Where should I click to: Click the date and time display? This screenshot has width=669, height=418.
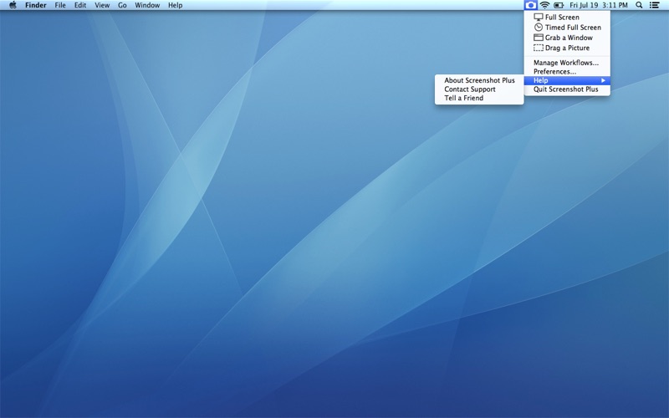coord(599,5)
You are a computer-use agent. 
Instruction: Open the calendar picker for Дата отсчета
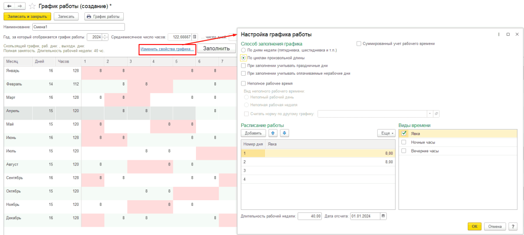click(x=383, y=216)
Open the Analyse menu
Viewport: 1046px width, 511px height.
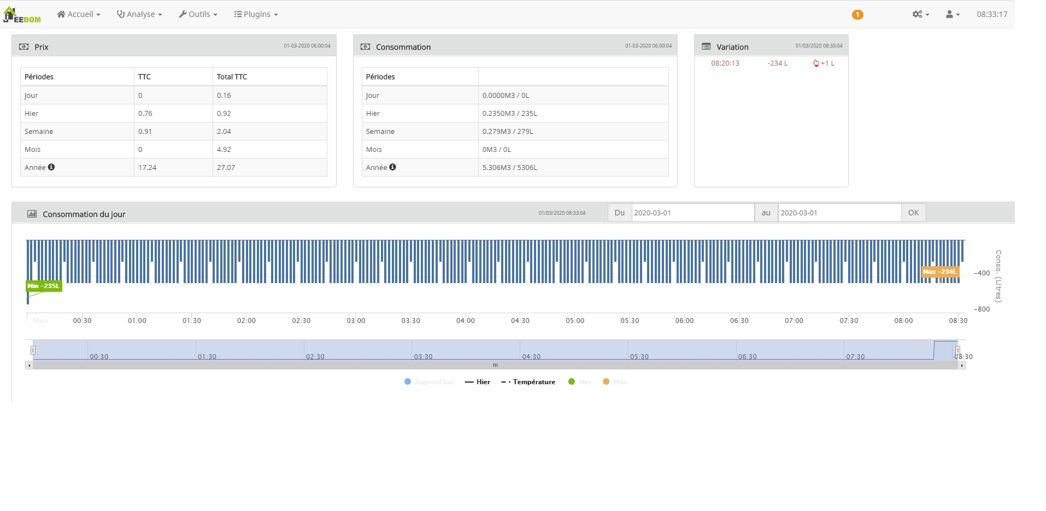[139, 15]
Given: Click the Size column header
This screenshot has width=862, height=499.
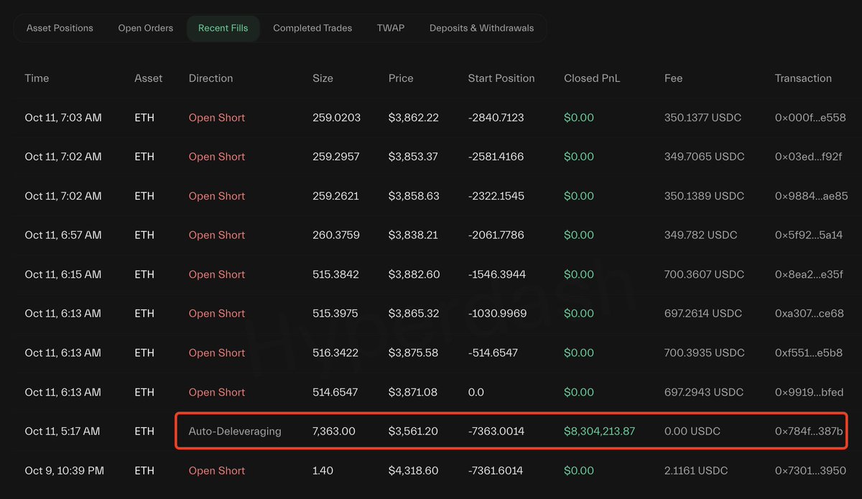Looking at the screenshot, I should click(x=323, y=78).
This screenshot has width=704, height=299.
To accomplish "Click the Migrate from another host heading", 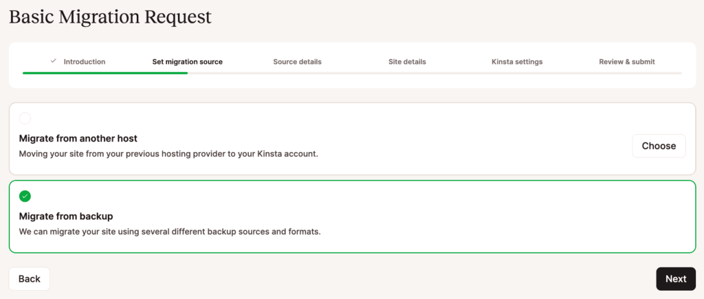I will 78,138.
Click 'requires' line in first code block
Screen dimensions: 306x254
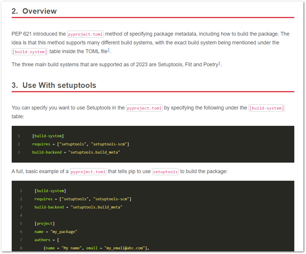pos(80,144)
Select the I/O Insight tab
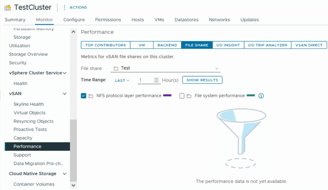The height and width of the screenshot is (190, 328). [228, 45]
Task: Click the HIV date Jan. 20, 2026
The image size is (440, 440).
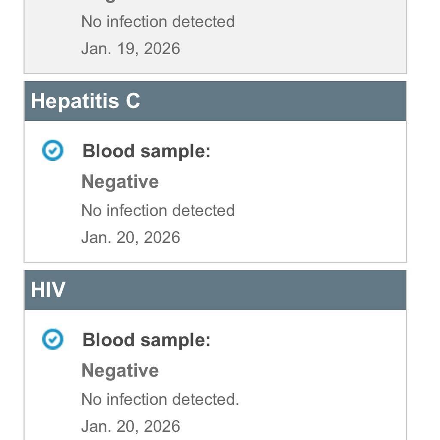Action: 131,426
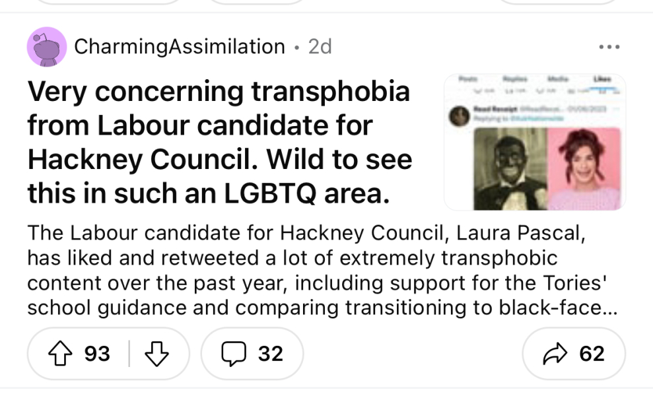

- **PROBLEM**
Exactly the lines from the one with "Screen dimensions: 306x254" through the end of the entries above must be written out, and no pictures may be included.

- **RESULT BELOW**
Screen dimensions: 306x254
pos(80,144)
Select the I/O Insight tab
The height and width of the screenshot is (190, 328). [228, 45]
Task: Click the HIV date Jan. 20, 2026
The image size is (440, 440).
Action: 131,426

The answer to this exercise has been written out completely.